Brighton only played two pre-season matches where they came away without a win after a 6–1 away loss at Everton, but a respectable 1–1 draw against Manchester United being played in Loughborough.

The Seagulls opening match of the 2021–22 season was played at Falmer Stadium where they came out on top winning 2–0 over West Ham with a penalty from Inessa Kaagman and Lee Geum-min adding the second, pouncing on The Hammers poor defence, in front of a crowd of 2,264. A week later, Brighton thrashed Birmingham City in a 5–0 away victory to take them top of the WSL table after the second round of matches.

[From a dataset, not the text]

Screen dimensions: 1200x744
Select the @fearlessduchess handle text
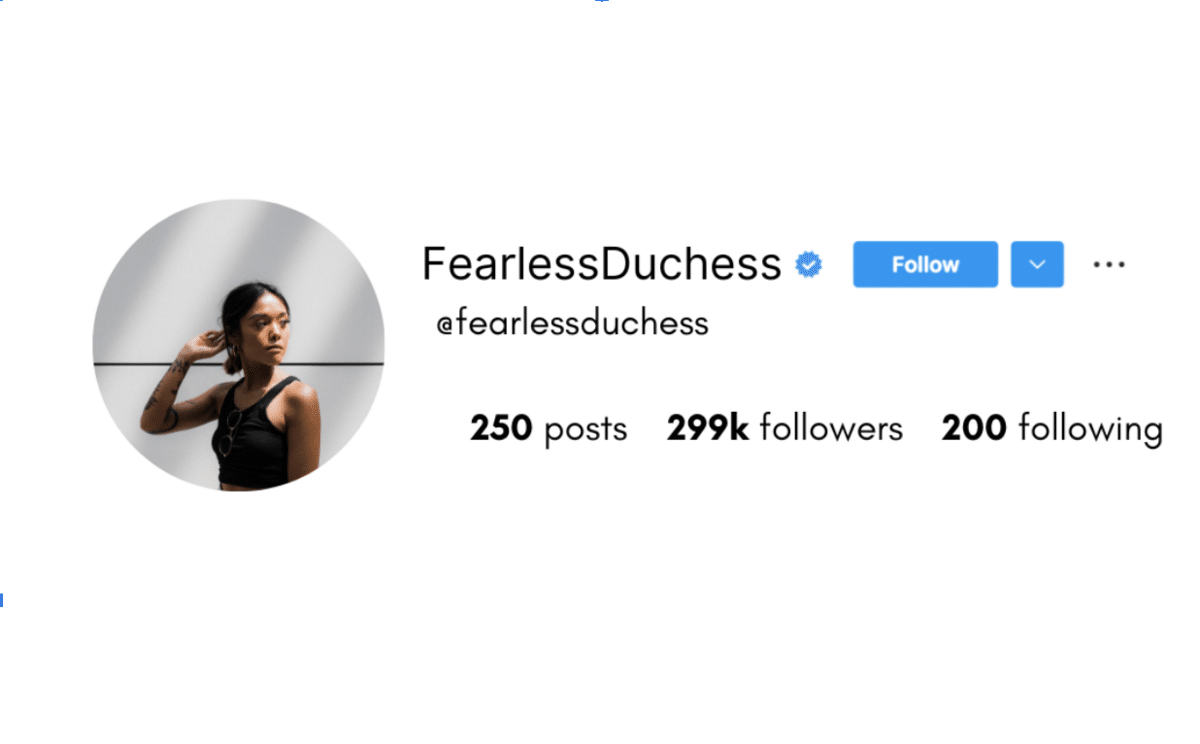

Brighton's first loss of the season came in their third match in a 1–0 home loss to Aston Villa on 26 September. The Seagulls ended Tottenham Hotspur's 100% winning start of the season on 10 October, after winning 2–1 at home with goals from Lee Geum-min and Victoria Williams to take Brighton up to fifth.

On 31 October, Brighton were beaten 3–0 away at Arsenal in the semi-final of the 2020–21 FA Cup, which was delayed from the previous season due to the COVID-19 pandemic.

The Seagulls returned to Falmer Stadium on 14 November, where Maisie Symonds scored a 90+3rd-minute winner, the only goal of the game in the 1–0 win over Leicester City, their third league victory on the bounce.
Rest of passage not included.